Embora o artigo 2.º, n.º 1, alíneas a) e b), do RJAT utilize a expressão «declaração de ilegalidade» para definir a competência dos tribunais arbitrais que funcionam no CAAD, não fazendo referência a decisões condenatórias, deverá entender-se que se compreendem nas suas competências os poderes que, em processo de impugnação judicial, são atribuídos aos tribunais tributários, sendo essa a interpretação que se sintoniza com o sentido da autorização legislativa em que o Governo se baseou para aprovar o RJAT, em que se proclama, como primeira directriz, que «o processo arbitral tributário deve constituir um meio processual alternativo ao processo de impugnação judicial e à acção para o reconhecimento de um direito ou interesse legítimo em matéria tributária».

 

O processo de impugnação judicial, apesar de ser essencialmente um processo de anulação de actos tributários, admite a condenação da Administração Tributária no pagamento de juros indemnizatórios, como se depreende do artigo 43.º, n.º 1, da LGT, em que se estabelece que «são devidos juros indemnizatórios quando se determine, em reclamação graciosa ou impugnação judicial, que houve erro imputável aos serviços de que resulte pagamento da dívida tributária em montante superior ao legalmente devido» e do artigo 61.º, n.º 4 do CPPT (na redacção dada pela Lei n.º 55-A/2010, de 31 de Dezembro, a que corresponde o n.º 2 na redacção inicial), que «se a decisão que reconheceu o direito a juros indemnizatórios for judicial, o prazo de pagamento conta-se a partir do início do prazo da sua execução espontânea».

 

Assim, o n.º 5 do artigo 24.º do RJAT, ao dizer que «é devido o pagamento de juros, independentemente da sua natureza, nos termos previsto na lei geral tributária e no Código de Procedimento e de Processo Tributário», deve ser entendido como permitindo o reconhecimento do direito a juros indemnizatórios no processo arbitral.

 

No caso em apreço, é manifesto que, na sequência da anulação das liquidações (IRS e juros) a que se vai proceder, há lugar a reembolso do imposto e juros pagos a mais, por força dos referidos artigos 24.º, n.º 1, alínea b), do RJAT e 100.º da LGT, pois tal é essencial para «restabelecer a situação que existiria se o acto tributário objecto da decisão arbitral não tivesse sido praticado».

 

O regime substantivo do direito a juros indemnizatórios é regulado no artigo 43.º da LGT, que estabelece, no que aqui interessa, o seguinte:

Artigo 43.º

Pagamento indevido da prestação tributária

1 – São devidos juros indemnizatórios quando se determine, em reclamação graciosa ou impugnação judicial, que houve erro imputável aos serviços de que resulte pagamento da dívida tributária em montante superior ao legalmente devido.

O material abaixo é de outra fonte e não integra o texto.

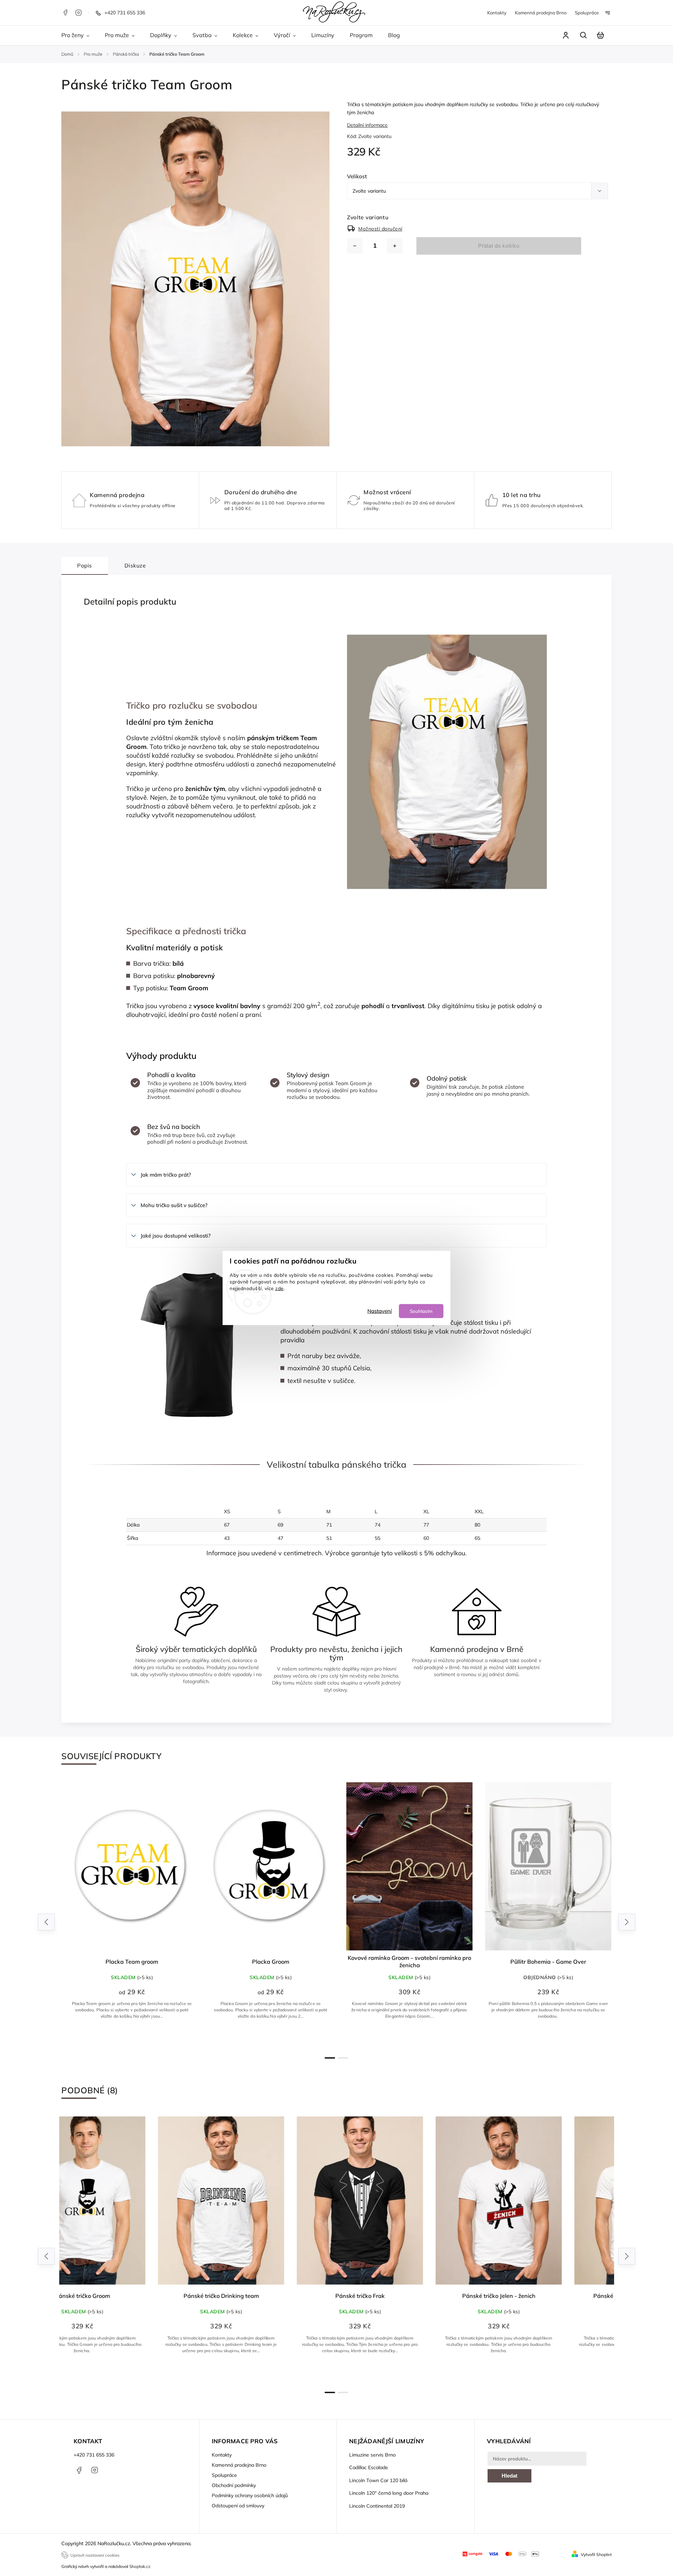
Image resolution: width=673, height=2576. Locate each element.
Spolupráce (587, 12)
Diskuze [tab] (135, 565)
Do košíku (410, 2039)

2 – Considera-se também haver erro imputável aos serviços nos casos em que, apesar da liquidação ser efectuada com base na declaração do contribuinte, este ter seguido, no seu preenchimento, as orientações genéricas da administração tributária, devidamente publicadas.

3 - São também devidos juros indemnizatórios nas seguintes circunstâncias:

a. Quando não seja cumprido o prazo legal de restituição oficiosa dos tributos;

b. Em caso de anulação do acto tributário por iniciativa da administração tributária, a partir do 30.º dia posterior à decisão, sem que tenha sido processada a nota de crédito;

c. Quando a revisão do acto tributário por iniciativa do contribuinte se efectuar mais de um ano após o pedido deste, salvo se o atraso não for imputável à administração tributária.

4 - A taxa dos juros indemnizatórios é igual à taxa dos juros compensatórios.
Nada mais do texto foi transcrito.